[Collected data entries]
--- START ---

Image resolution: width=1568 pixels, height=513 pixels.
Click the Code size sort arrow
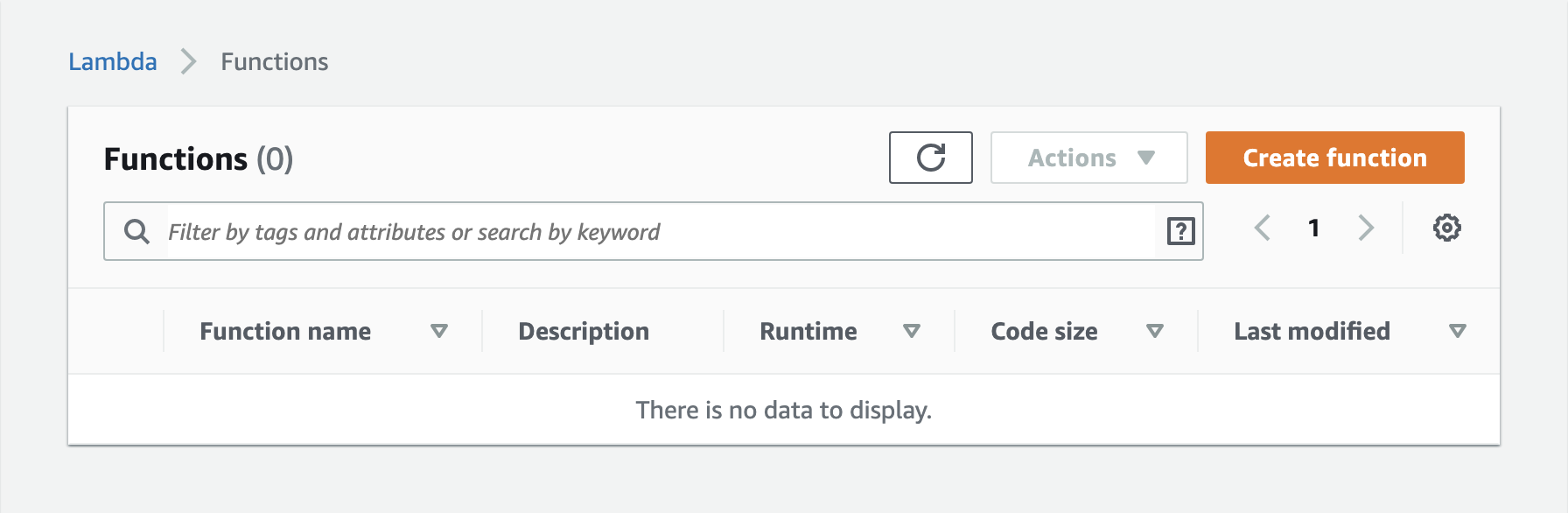click(1155, 331)
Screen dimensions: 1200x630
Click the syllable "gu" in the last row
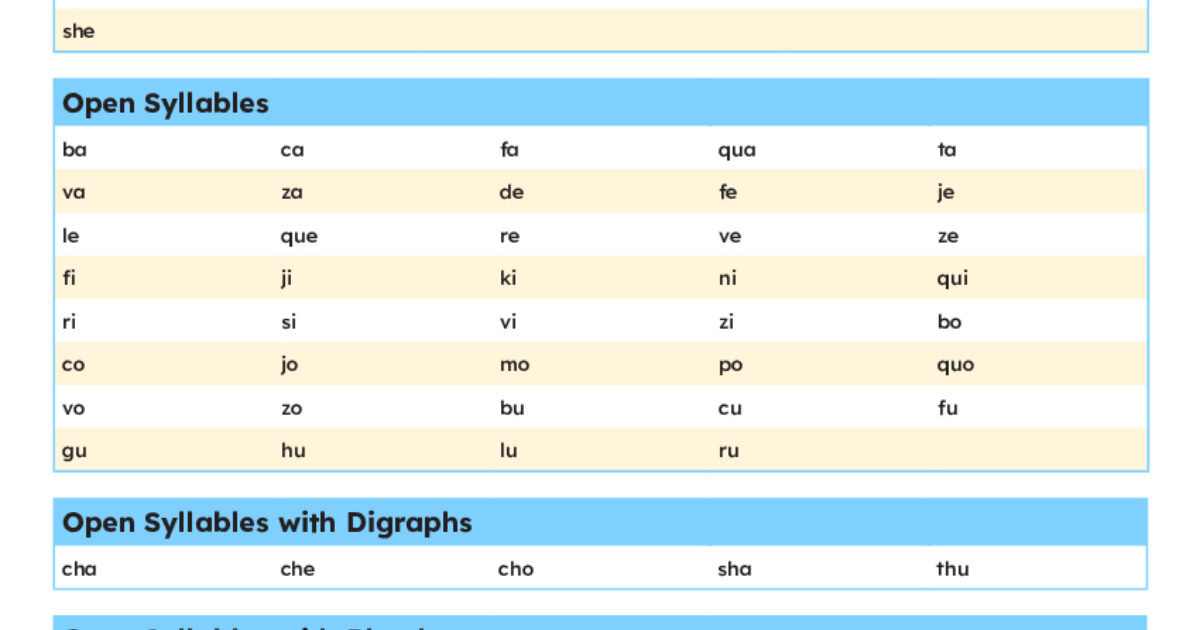pos(72,450)
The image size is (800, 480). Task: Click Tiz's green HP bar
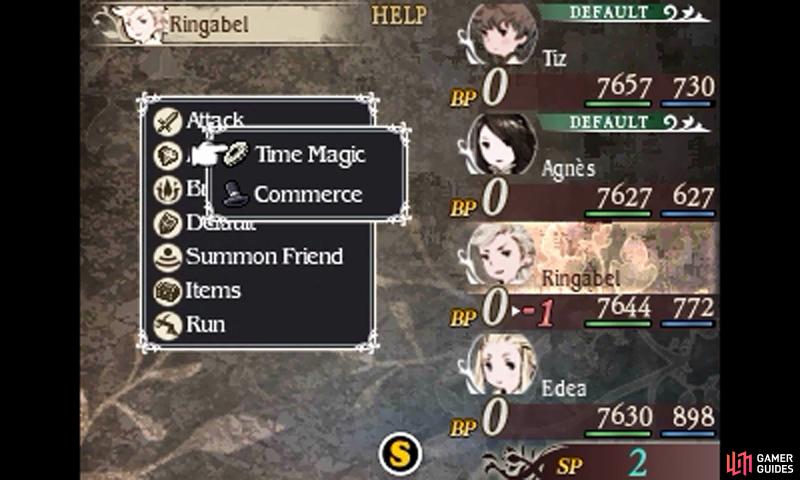[617, 104]
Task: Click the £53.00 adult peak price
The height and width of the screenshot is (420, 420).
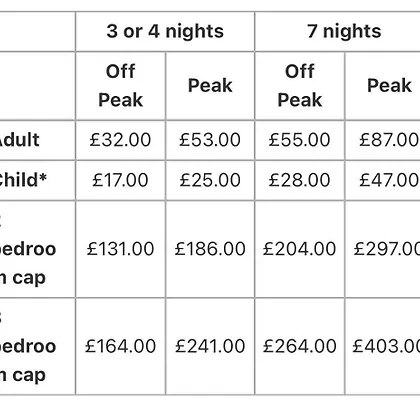Action: click(210, 140)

--- END ---

REQUIRED ACTION -
The data above should be repeated in full and exactly, with no pictures carried over.

TASK SOLUTION -
Image resolution: width=1568 pixels, height=513 pixels.
Click the Code size sort arrow
click(1155, 331)
Screen dimensions: 1200x630
Click the syllable "gu" in the last row
pos(72,450)
The image size is (800, 480). Task: Click Tiz's green HP bar
[617, 104]
Task: Click the £53.00 adult peak price
The height and width of the screenshot is (420, 420).
Action: click(210, 140)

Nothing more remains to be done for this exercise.